Spitzen gegen Merkel und Schäuble

Was ist noch übrig vom alten Gabriel? Noch immer sind sie sich auch in der SPD nicht so sicher, ob er sich aus dem Wahlkampf raushalten kann. Der SPD-Kanzlerkandidat hält zeitgleich eine Rede über seine wirtschaftspolitischen Pläne. Während der Buchvorstellung fällt der Name von Schulz nicht ein einziges Mal, aber auch bei Gabriel schwingt unüberhörbar Wahlkampf mit. Der Frage nach Ratschlägen für seine Partei kommt er indirekt gerne nach. Wie Macron wirbt Gabriel für Investitionen. Er mahnt, beim Thema Haushaltsdisziplin nicht zu streng zu sein mit den Franzosen. Spricht über die Ex-Kanzler Helmut Kohl und Helmut Schmidt sowie den früheren Außenminister Hans-Dietrich Genscher. Gabriel mahnt: "Wir brauchen ein bisschen mehr Bonner und ein bisschen weniger Berliner Republik." Es ist eine deutliche Spitze gegen die Kanzlerin und den für seine Spardisziplin bekannten Finanzminister Wolfgang Schäuble. Gabriel, der im Gesicht schmaler geworden ist, zeigt sich jedoch auch etwas selbstkritisch. Im Koalitionsvertrag habe man zu wenig Wert auf Europa gelegt. "Der Nächste wird, wenn wir daran teilhaben, viel stärker auf Europa konzentriert sein. Diesen Fehler werden wir nicht noch einmal machen", sagt Gabriel.

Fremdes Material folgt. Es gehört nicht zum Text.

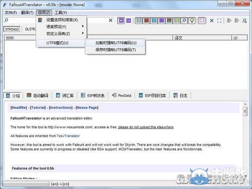
Task: Select the purple list filter icon
Action: pyautogui.click(x=162, y=21)
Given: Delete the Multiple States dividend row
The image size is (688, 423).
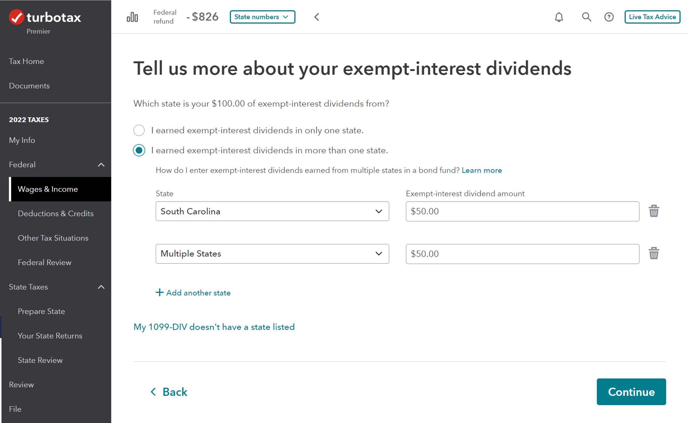Looking at the screenshot, I should coord(654,253).
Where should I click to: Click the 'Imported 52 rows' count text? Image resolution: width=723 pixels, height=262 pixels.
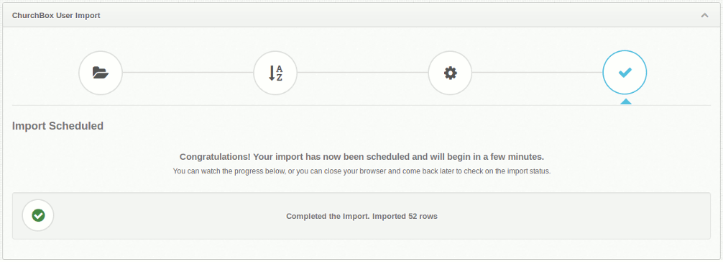coord(405,216)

Sein Buch trägt den Untertitel "Was da alles auf uns zukommt und worauf es jetzt ankommt." Ein Hinweis, dass er noch was vorhat. Die Chancen stehen nicht schlecht. Nach einem Wahlsieg der Genossen dürfte Gabriel ersten Zugriff auf die begehrtesten Posten haben. Auch mit einer Neuauflage der Großen Koalition, in der die SPD nur Juniorpartner ist, könnte er notfalls gut leben. Mit großer Wahrscheinlichkeit könnte er sein Amt dann behalten. Es ist der große Luxus des Sigmar Gabriel: Fast egal, wie das Jahr für die SPD verläuft, für ihn kann es jetzt eigentlich schon kein Schlechtes mehr werden.